Parliament did nothing to support the strikes or to oppose the back to work orders imposed time and again. No Liberal or Tory MPs ever hit the picket lines to show their support for the workers and their unions struggling to hold on to their jobs and wages, and the services that are so important to Canadians. No Liberal or Tory MPs ever stood up in Parliament to oppose the back to work orders, to vote them down, to support the workers.
Instead, the Liberals, Tories, Bloc and NDP voted to support budgets with massive military spending commitments and promises for 2% spending for NATO; for warships and fighter jets; for war in Europe, and for real cuts to healthcare and education that will end with privatization. This is in addition to complete inaction to build and supply affordable social housing and to roll-back and freeze prices on food, fuel, housing and rents which previous federal governments have done during and after WW II and again in 1975.
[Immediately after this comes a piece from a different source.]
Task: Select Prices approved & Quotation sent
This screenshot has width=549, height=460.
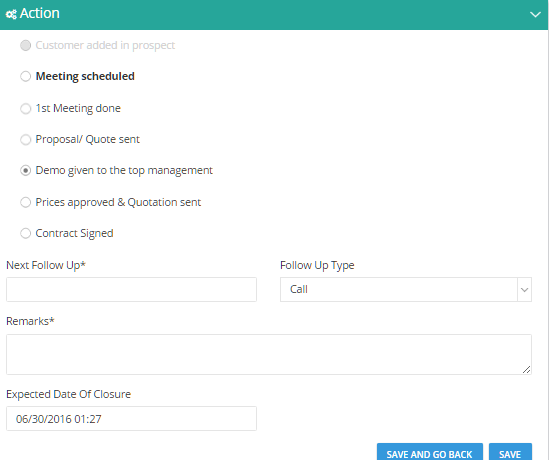Action: click(26, 202)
It was Tory leader Poilievre and his MPs who were out in the streets glad-handing with the so-called “Freedom Convoy” when they occupied Ottawa, blocked the Windsor-Detroit bridge, and thirteen took guns and weapons to launch an attack at Coutts, Alberta. This is what the Tories have shown they support.
Trudeau’s departure will not bring needed relief to millions of Canadians. Replacing Trudeau with Poilievre and the Tories will only make life harder for millions of people, and make workers’ lives harsher and more difficult as they struggle against corporations and governments intent on driving down their wages and eliminating their rights.
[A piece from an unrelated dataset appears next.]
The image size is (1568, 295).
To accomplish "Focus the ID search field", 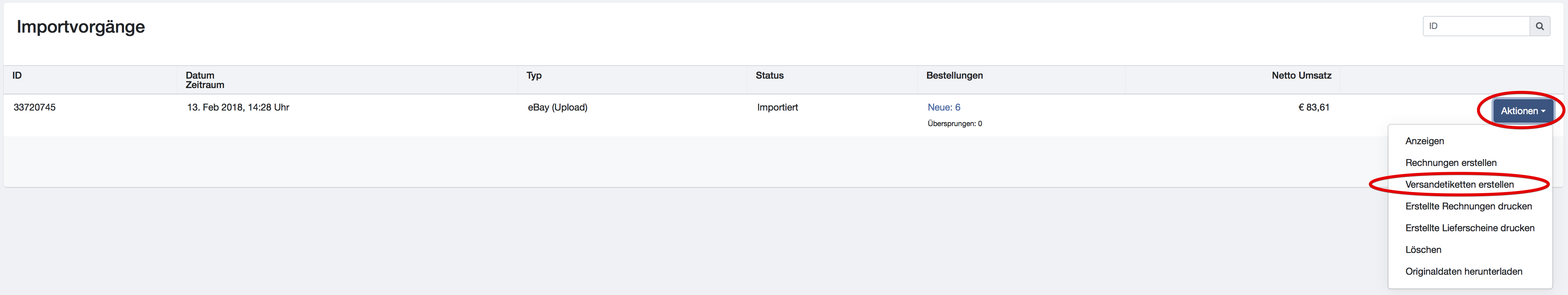I will [x=1475, y=26].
Working people will get relief when the policies that put corporate profits and war before the needs of people and the environment are rejected, and the parties advocating those policies are defeated. It will require a broad-based people’s coalition with labour at its centre to do this.
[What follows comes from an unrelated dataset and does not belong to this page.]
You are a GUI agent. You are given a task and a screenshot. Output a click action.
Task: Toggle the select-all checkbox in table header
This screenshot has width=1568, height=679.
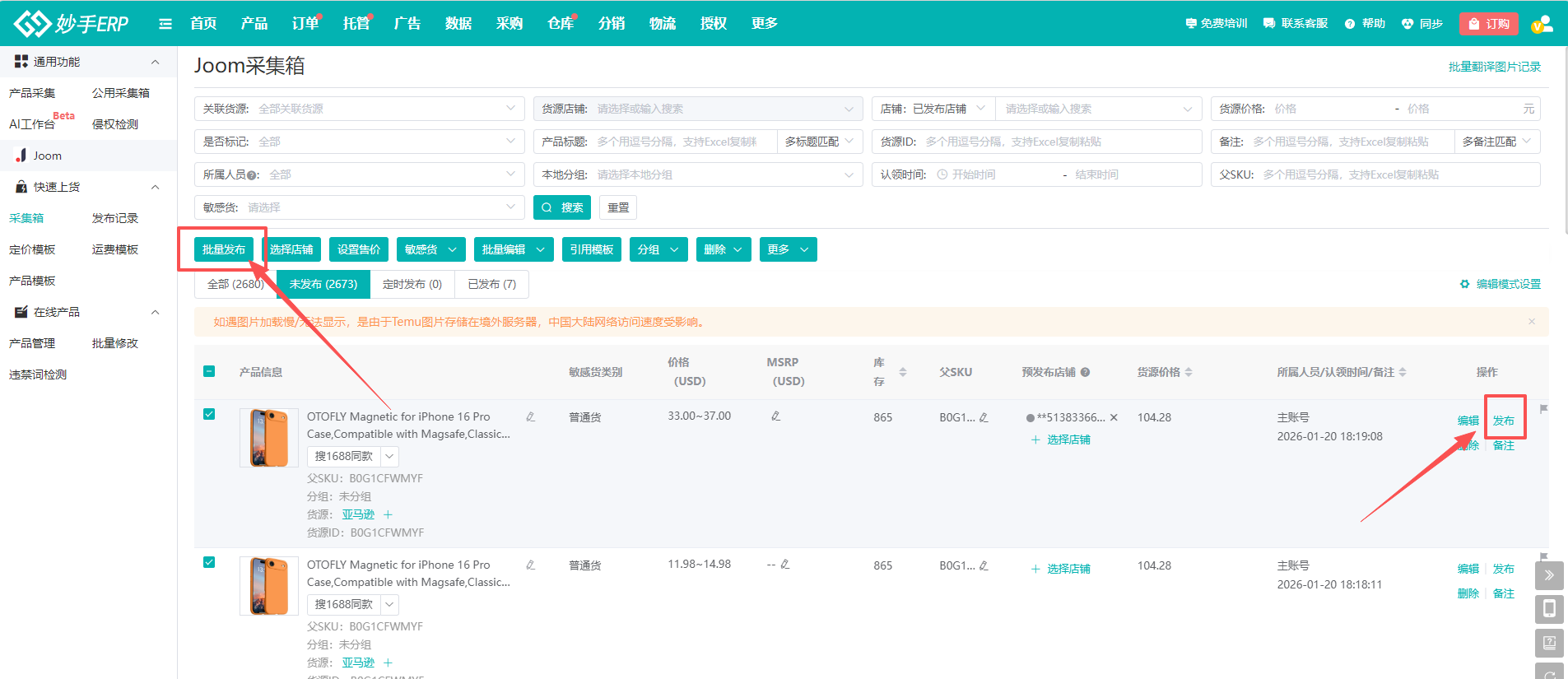click(209, 371)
Today Canadian sovereignty and independence is seriously threatened by US President elect Donald Trump, who is also threatening military force against Panama and Denmark / Greenland, and continuing to threaten Mexico as well as Iran, Cuba, Russia, DPRK, China and other countries around the world.
Shamefully, Trump’s bully-boy antics have succeeded as almost every Canadian politician has hastened to reassure him that Canada will capitulate entirely to his demands that Canada spend an even greater amount of money on defence and on border security. In addition to stealing untold billions of dollars from under-funded social services, increased spending on the military and border security is obviously unnecessary as it has just been glaringly demonstrated that the only threat to Canada is the United States itself. Such increases in spending have nothing to do with the needs of Canadians. They do, however, meet the needs of the Trump political agenda to transfer the cost of US policy objectives unto the shoulders of US allies.
While trying to sound steadfast in the face of Trump’s threats, these same politicians are now bowing to Trump’s demand that the US, Mexico, Canada trade deal be renegotiated to the benefit of US corporations by making suggestions about what concessions might be acceptable. Trying to convince Trump that he needn’t annex Canada in order to plunder Canada is still capitulation.
Snuggling with Trump and the political and economic forces behind him with proposals for further integration and more militarization is the wrong response by the government and Parliament and will lead to war and disaster at home and abroad. This is the road to war, reaction and fascism in North America, and the labour and democratic movements must work together and with others to make sure it does not pass into Canada.
The three months until Parliament returns provides the opportunity to build a people’s coalition of labour and democratic forces to defend Canada’s sovereignty, to oppose militarism and protect the environment, to create jobs and raise wages and living standards, build public and social housing, fund universal social programs, and raise corporate taxes.
People’s needs, not corporate greed, war and reaction.